- TRY IT
From the data below, return only the lines from the one with "Task: Open the attached officer photo" through the one with "Click the card's", exact and inclusive, with pictures left out.

*** Opening RECORD EXCERPTS ***

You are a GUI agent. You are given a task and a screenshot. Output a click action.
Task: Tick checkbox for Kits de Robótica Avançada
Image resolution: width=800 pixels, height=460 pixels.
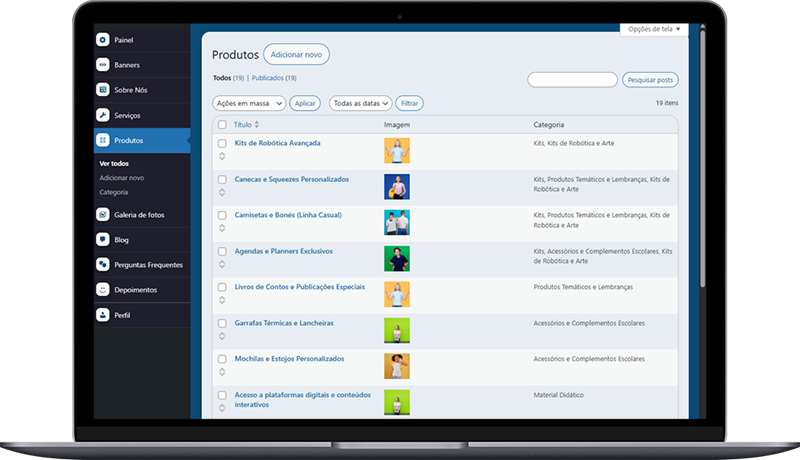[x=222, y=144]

*** Closing RECORD EXCERPTS ***
*** Opening RECORD EXCERPTS ***

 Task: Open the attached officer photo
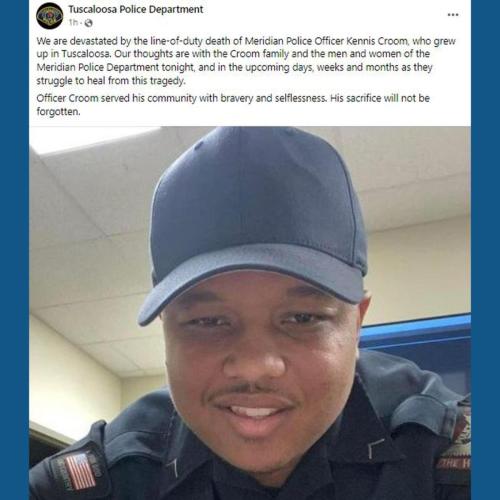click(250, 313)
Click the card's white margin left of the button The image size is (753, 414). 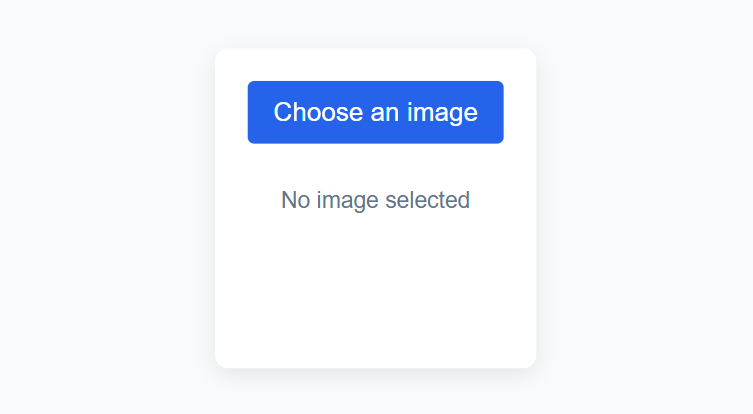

*** Closing RECORD EXCERPTS ***

- OUTPUT OF THE TASK
 Task: Open the attached officer photo
click(250, 313)
Click the card's white margin left of the button The image size is (753, 414). 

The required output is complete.